= Work task =
Could you retype exactly the line containing "Instruction: Open the" and every line after it in the data below, leaving out the pictures?

= Records to use =
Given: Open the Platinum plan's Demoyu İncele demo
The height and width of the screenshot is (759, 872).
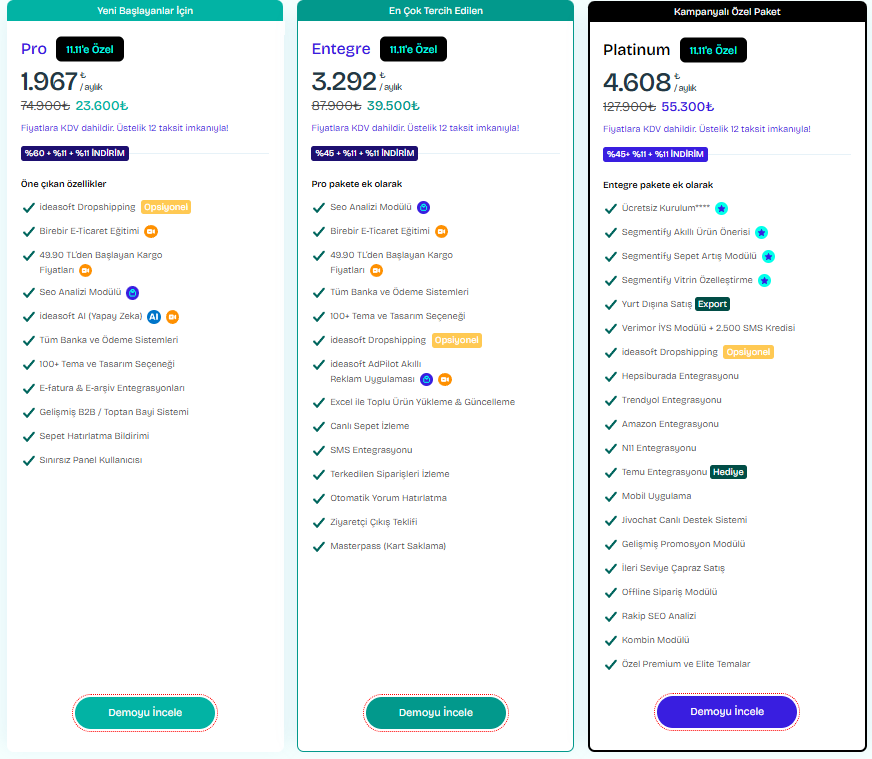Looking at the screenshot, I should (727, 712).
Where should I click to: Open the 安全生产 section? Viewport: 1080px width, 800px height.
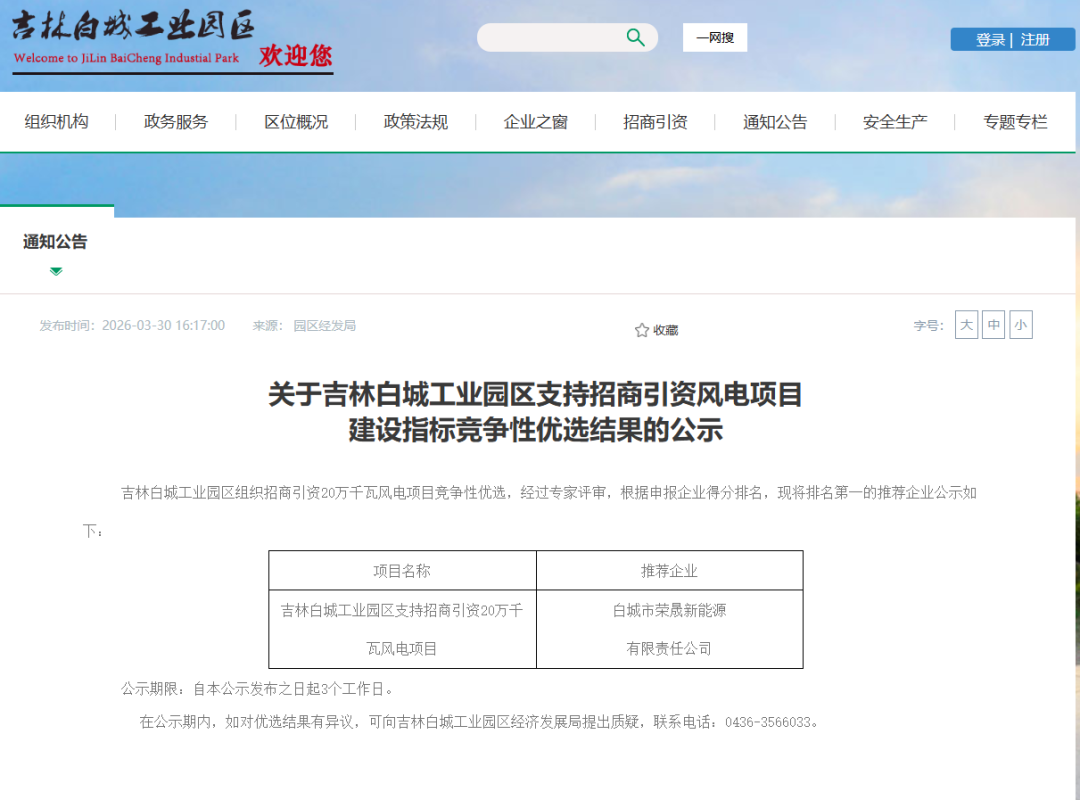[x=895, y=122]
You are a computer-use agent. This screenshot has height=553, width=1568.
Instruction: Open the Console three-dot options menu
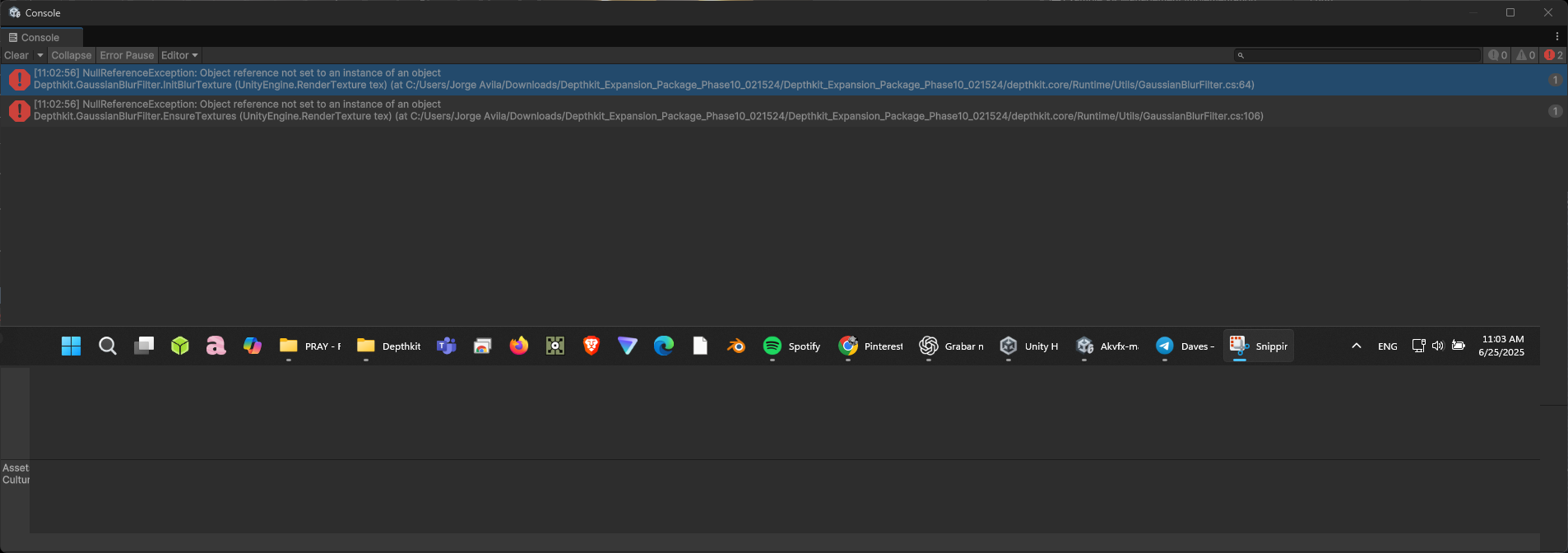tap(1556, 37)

= Answer for the task =
Instruction: Open the Console three-dot options menu
tap(1556, 37)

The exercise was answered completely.